__Extract to read__:
__________
Jump!
When I look at a map of Iceland it looks to me like a map of a fictional country, like the maps in The Lord of the Rings or other fantastical tales. The towns are small and seemed to be lost in the remote corners of the countryside, next to the dark andgrowling sea. Great volcanoes like Hekla and Snaefells control the land except for where the glaciers obliterate everything. The great Vatnajokull glacier with its tongues of ice covers are large portion of the south-east of the country, a vast expanse of white except where nunataks (mountain peaks) appear like desert islands.
It had been my ambition for many years to visit Iceland. I’ve always had a strong attraction to the north, and Iceland is quite a bit north. However with the exception of one tiny part is not actually within the Arctic. As I flew north from London to Reykjavik, darkness descended over northern England. But then a strange thing happened. It got lighter, as we descended through the cloud and the green moss-covered lava fields near the international airport at Reykjavik appeared it was almost light again. Indeed I don’t remember seeing total darkness until my return to London. While there is not 24 light, it never really gets dark, with a sort of endless twilight.
The trip to Iceland was arranged with Mike Gellerman and Isabelle Brilman, but Mike called had to change his plans at the last minute. The first night was spent at the youth hostel in Reykjavik. Iceland being an extremely expensive place, hotels were out of the question. A newspaper costs $3 and a can of coke costs $2.50. Even breakfast at the youth hostel costs $15. Instead we bought food at the supermarkets and cooked for ourselves. Mike had said prophetically that you don’t go to Iceland to eat. That statement hung over us during our travels around Iceland.
Icelandic cuisine is famous for its outrageous delicacies, putrid shark buried in sand and boiled sheep’s testicles. However the supermarkets were full of a wide array of yogurts and milk products. Mjolk is milk, while AB Mjolk is yogurt. Surmjolk is sour milk, and there are a lot more. Made from Icelandic milk of course.
Our journey was split into two parts. For the first week we would do a famous long-distance trek through the interior of Iceland; an uninhabited no-mans-land with no paved roads and no trees. In medieval times, if you committed a crime, you could be declared an ‘outlander’ and banished from Iceland. If you could survive 20 twenty years on the run, which meant hiding out in the vast wilderness, you would be pardoned. And there were people who survived, including one Grettir Asmundarson.
For the second week we rented a car and headed north-west to area known as the Westfjords, a defiant part of Iceland that spreads its fingers into the Greenland Sea.
__________
__Instructions__:
1/ Condense the paragraph of the Iceland travel account that begins "Our journey was split into two parts" into a short bulleted list that keeps its main facts.
2/ Answer these questions from the Iceland travel account:
(a) What is the Icelandic word for milk?
(b) How much does a can of coke cost in Iceland?
(c) Where did the travelers drive in their rented car during the second week?
Answer using only the Iceland travel account.

__Data section__:
__________
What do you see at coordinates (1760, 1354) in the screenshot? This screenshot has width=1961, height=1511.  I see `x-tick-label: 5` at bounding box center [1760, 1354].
__________
__Exercise responses__:
1/
- The journey had two parts.
- The first week was a well-known long-distance trek through Iceland's interior, an uninhabited area with no paved roads and no trees.
- In medieval times, a criminal could be declared an "outlander" and banished from Iceland.
- Anyone who survived 20 years on the run in the wilderness was pardoned.
- Some people did survive, including Grettir Asmundarson.

2/
(a) Mjolk
(b) $2.50
(c) North-west to the Westfjords